Scientists in our culture have become the sort of new priesthood of authority, whose opinions on almost anything are taken as gospel. And yet scientists are typically not trained in philosophy at all as part of their education and so they’re actually extremely naïve when it comes to these sort of deep philosophical questions. I’m unimpressed when people talk about these polls, about how many scientists believe in God or something like that. I think polling a scientist about belief in God is like polling political scientists – they’re just not expert in that area, so why is it interesting?
You can’t adjudicate a question like God’s existence by taking polls.
E: What’s the one thing that Christians can do better when talking to atheists?
They need to do their homework first. They need to understand the rational grounds upon which their belief in God is based, and then they need to be able to articulate that to those who don’t share that belief.
PB: What is your best evidence there is no God, and what’s the best evidence there is a God?
Well, I would say that the best evidence that there is a God is that the hypothesis that God exists explains a wide range of the data of human experience that’s very diverse. So it’s an extremely powerful hypothesis. It gives you things like an explanation of the origin of the universe, the fine-tuning of the universe, of intelligent life. But also the presence of mind in the cosmos, an objective foundation for moral values and duties, and things of that sort—it’s a wide range of data that makes sense on a theistic worldview.
In terms of the atheistic argument, I think probably the argument on the hiddenness of God would be the best. That God seems so absent sometimes when we need him most. And I think that one response to that hiddenness is to say, well he’s not there. And so that would be, I think, perhaps the best argument that the atheist might offer.

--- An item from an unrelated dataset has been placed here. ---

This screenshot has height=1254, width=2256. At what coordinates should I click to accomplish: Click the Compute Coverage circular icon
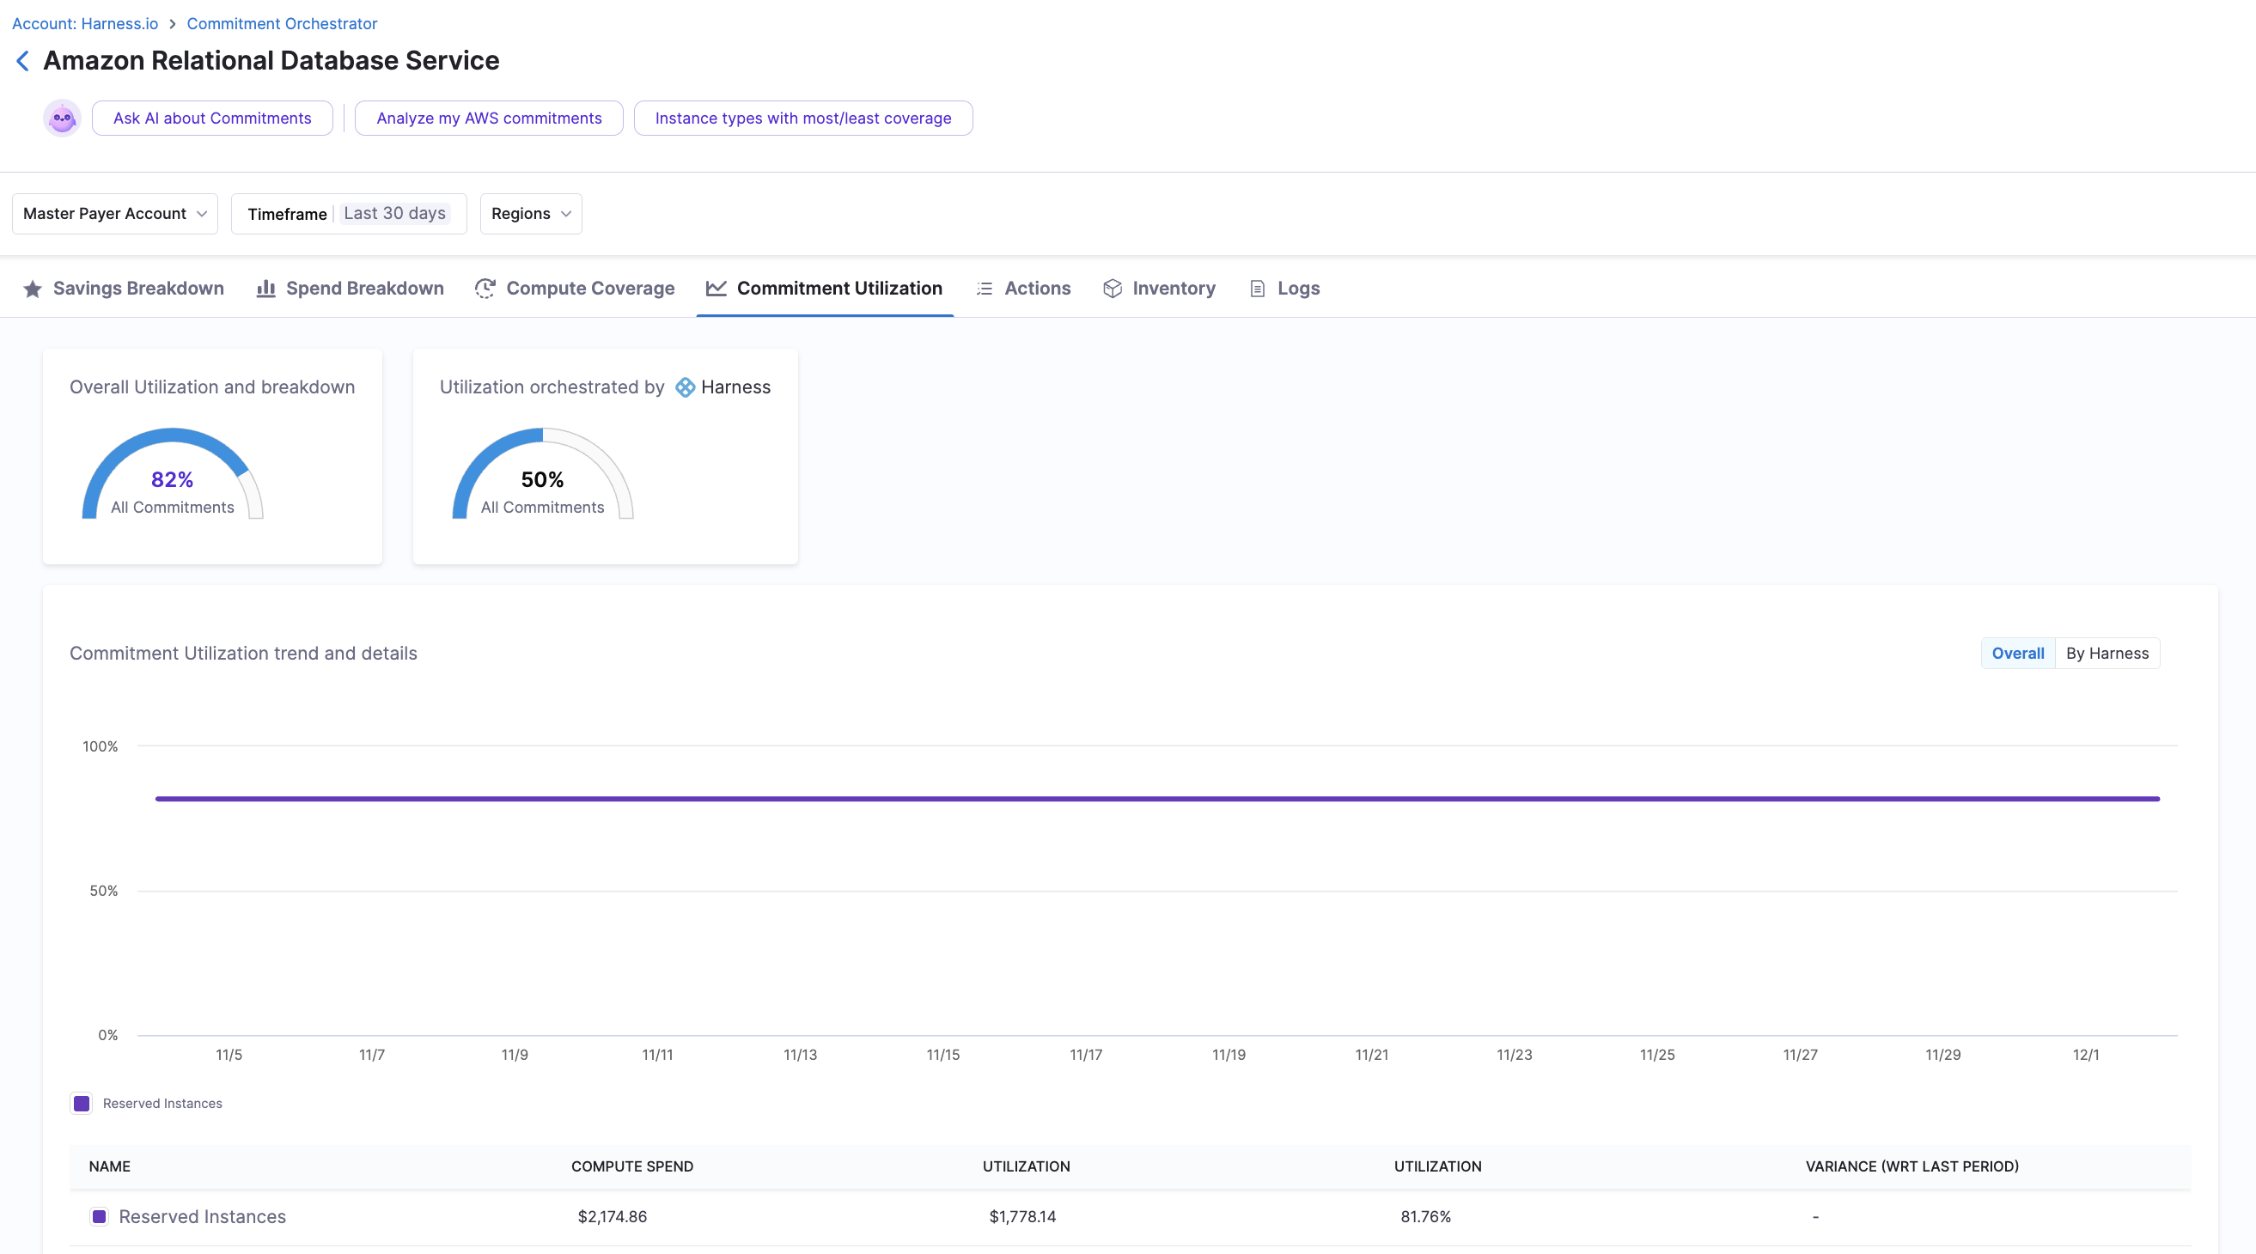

E: What’s the point of debates like this?
There’s no point in my debating William Lane Craig—he’s not going to learn anything from me or listen. And I suspect there’s very little point for the audience either— the audience for the most is quite polarised. People who spend money to come will have strong feelings one way or the other.
In general, however I think the purpose of these kinds of debates is to talk to people in the vast middle who haven’t thought about these issues at all. And for me it’s always the same: it’s educating people about science and the scientific method and how we understand the world, and if the hook of religion comes as a way to get people to understand that, hey, you know what, you should force your beliefs to the evidence of reality rather than the other way round, that’s great.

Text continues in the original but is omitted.